## The problem
Show every line in the material below in which the string "Close" appears.

## Task material
--------

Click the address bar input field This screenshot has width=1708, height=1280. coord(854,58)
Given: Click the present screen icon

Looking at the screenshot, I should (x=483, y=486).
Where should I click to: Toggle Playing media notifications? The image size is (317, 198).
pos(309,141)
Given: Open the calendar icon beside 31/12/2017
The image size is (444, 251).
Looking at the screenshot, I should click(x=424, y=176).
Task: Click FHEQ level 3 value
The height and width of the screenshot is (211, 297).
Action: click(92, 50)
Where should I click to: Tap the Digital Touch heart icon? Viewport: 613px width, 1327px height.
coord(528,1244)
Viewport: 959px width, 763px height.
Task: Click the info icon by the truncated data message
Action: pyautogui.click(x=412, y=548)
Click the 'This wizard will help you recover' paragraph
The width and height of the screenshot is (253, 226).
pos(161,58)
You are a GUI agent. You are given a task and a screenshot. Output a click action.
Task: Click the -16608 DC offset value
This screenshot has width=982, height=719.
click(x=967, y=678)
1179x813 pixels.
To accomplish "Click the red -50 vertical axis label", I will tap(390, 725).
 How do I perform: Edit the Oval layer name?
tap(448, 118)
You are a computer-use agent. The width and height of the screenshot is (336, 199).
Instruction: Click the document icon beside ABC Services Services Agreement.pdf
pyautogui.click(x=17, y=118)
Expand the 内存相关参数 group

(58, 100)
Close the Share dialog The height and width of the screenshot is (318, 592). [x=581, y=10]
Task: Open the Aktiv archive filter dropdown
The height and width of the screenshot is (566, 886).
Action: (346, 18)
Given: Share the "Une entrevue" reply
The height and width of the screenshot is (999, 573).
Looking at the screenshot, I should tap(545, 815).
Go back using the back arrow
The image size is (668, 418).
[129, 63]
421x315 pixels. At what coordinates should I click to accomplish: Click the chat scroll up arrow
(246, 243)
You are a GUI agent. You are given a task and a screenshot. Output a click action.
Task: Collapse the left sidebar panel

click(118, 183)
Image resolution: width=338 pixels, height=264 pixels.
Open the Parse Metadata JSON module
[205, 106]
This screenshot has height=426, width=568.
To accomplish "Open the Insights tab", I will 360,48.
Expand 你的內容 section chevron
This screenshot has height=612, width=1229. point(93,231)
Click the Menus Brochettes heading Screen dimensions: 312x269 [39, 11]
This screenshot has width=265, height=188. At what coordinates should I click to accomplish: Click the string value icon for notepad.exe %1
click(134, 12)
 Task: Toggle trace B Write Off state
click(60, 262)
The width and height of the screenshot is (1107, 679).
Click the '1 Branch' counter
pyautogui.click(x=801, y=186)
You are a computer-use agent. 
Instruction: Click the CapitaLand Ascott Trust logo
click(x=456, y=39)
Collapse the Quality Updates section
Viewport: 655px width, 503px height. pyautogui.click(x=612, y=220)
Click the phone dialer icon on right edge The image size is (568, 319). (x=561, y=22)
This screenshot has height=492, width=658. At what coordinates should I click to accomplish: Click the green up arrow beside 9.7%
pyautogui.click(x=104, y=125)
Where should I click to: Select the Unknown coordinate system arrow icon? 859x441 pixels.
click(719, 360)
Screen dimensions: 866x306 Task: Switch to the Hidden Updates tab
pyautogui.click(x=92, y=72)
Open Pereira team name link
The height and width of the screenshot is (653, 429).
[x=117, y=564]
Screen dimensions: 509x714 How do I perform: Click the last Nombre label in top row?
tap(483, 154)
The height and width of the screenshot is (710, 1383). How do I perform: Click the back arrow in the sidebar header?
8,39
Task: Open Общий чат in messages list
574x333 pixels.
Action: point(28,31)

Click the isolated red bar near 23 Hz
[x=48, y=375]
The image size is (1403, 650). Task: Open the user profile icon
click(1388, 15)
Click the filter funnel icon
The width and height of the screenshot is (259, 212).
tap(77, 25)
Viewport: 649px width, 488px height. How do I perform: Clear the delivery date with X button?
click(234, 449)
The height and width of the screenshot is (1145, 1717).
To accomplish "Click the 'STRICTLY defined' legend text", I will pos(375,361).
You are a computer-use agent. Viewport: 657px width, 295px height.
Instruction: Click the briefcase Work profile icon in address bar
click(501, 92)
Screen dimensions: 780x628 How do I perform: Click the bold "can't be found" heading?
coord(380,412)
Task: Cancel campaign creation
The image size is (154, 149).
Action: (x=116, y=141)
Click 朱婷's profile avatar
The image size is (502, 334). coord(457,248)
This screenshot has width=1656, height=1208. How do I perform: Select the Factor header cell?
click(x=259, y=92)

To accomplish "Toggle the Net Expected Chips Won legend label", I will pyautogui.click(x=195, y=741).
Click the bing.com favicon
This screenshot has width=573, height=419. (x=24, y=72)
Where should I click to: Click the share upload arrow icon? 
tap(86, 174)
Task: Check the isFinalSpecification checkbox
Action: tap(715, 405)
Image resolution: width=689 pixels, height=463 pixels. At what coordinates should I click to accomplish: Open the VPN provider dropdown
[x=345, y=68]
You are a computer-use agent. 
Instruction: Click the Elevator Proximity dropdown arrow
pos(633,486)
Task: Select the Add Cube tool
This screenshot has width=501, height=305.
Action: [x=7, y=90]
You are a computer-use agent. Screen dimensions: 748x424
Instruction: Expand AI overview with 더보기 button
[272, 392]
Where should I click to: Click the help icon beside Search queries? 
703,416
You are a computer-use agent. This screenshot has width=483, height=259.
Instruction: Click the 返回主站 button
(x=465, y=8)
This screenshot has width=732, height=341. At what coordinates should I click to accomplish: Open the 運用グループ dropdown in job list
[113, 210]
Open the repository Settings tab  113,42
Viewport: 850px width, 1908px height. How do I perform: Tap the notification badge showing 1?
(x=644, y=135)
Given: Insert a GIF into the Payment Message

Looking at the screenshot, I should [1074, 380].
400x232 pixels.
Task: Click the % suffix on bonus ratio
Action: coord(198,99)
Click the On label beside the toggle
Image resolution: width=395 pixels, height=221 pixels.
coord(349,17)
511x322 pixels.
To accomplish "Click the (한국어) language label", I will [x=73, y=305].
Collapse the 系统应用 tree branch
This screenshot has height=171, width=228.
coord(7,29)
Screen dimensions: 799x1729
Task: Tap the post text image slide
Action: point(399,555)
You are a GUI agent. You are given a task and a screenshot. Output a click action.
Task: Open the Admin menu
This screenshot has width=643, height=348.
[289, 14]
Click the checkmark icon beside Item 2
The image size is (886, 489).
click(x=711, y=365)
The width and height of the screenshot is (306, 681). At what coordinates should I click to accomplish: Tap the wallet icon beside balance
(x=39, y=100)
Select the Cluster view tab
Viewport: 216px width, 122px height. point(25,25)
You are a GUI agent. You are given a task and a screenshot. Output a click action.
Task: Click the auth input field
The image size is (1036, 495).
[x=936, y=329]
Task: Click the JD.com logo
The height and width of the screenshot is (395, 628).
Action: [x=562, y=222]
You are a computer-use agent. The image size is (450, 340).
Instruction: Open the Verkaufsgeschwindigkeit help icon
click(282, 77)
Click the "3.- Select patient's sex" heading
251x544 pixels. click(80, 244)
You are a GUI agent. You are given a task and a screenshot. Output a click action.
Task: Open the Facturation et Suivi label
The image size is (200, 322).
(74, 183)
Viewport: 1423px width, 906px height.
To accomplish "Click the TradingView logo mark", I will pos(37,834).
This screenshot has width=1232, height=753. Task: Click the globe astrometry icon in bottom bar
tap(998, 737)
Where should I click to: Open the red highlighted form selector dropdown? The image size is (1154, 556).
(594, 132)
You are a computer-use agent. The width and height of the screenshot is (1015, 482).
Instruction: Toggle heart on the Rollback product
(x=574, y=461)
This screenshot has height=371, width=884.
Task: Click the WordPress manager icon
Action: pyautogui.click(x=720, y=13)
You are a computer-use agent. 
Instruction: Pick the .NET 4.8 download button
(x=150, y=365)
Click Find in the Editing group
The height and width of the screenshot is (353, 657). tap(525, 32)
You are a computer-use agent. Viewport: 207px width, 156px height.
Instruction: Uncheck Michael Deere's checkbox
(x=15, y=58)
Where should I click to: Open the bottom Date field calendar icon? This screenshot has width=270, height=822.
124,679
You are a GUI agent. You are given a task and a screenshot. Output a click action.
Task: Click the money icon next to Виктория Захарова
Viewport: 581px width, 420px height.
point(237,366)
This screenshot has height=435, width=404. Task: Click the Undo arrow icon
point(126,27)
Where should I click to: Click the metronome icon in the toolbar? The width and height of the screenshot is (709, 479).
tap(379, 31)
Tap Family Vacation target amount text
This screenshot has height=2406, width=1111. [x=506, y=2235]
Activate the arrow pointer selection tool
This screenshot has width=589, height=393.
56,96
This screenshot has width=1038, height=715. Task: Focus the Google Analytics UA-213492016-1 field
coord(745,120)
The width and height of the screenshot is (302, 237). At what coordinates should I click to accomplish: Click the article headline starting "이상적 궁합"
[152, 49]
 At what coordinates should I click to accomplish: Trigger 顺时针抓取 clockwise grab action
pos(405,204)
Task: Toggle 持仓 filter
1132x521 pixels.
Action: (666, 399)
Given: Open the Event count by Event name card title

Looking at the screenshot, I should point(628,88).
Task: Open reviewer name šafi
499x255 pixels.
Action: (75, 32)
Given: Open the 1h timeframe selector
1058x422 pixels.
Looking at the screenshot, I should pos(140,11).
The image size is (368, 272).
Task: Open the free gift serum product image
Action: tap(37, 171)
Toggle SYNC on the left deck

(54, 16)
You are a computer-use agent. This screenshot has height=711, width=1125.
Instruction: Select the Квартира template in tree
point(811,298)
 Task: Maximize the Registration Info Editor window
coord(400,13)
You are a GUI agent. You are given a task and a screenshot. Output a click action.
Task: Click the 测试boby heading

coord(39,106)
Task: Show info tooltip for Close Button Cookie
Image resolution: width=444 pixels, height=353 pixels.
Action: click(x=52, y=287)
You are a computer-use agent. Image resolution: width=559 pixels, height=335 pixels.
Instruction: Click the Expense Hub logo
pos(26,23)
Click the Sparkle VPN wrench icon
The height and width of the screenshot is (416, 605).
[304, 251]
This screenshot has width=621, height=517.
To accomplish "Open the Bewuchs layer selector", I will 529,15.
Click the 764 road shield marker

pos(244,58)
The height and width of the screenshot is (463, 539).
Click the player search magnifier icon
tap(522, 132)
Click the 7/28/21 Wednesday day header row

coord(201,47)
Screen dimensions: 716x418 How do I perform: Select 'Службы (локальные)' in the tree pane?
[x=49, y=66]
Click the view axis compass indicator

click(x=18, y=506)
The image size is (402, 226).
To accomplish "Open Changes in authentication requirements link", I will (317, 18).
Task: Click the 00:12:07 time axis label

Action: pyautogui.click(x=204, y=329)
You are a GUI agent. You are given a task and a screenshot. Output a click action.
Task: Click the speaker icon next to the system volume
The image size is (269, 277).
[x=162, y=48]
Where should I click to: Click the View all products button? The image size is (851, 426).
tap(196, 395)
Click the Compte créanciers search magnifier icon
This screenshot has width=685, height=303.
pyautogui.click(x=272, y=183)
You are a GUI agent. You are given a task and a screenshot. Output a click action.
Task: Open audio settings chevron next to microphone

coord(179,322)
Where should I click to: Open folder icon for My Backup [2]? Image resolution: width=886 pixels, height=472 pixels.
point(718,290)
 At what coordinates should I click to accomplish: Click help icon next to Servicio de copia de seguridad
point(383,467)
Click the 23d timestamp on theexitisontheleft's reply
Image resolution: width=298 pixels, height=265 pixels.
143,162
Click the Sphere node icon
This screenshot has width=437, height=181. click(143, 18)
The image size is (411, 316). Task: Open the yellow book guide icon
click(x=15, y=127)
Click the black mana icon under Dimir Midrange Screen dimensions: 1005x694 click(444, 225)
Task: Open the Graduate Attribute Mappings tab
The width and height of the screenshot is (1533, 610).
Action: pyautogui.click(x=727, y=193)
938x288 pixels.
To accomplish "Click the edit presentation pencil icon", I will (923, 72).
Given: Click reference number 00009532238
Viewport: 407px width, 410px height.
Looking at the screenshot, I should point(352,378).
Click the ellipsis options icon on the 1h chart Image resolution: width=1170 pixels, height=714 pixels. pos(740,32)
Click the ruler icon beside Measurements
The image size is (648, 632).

--------

## Result of this exercise
Close the Share dialog The height and width of the screenshot is (318, 592). [x=581, y=10]
Task: Show info tooltip for Close Button Cookie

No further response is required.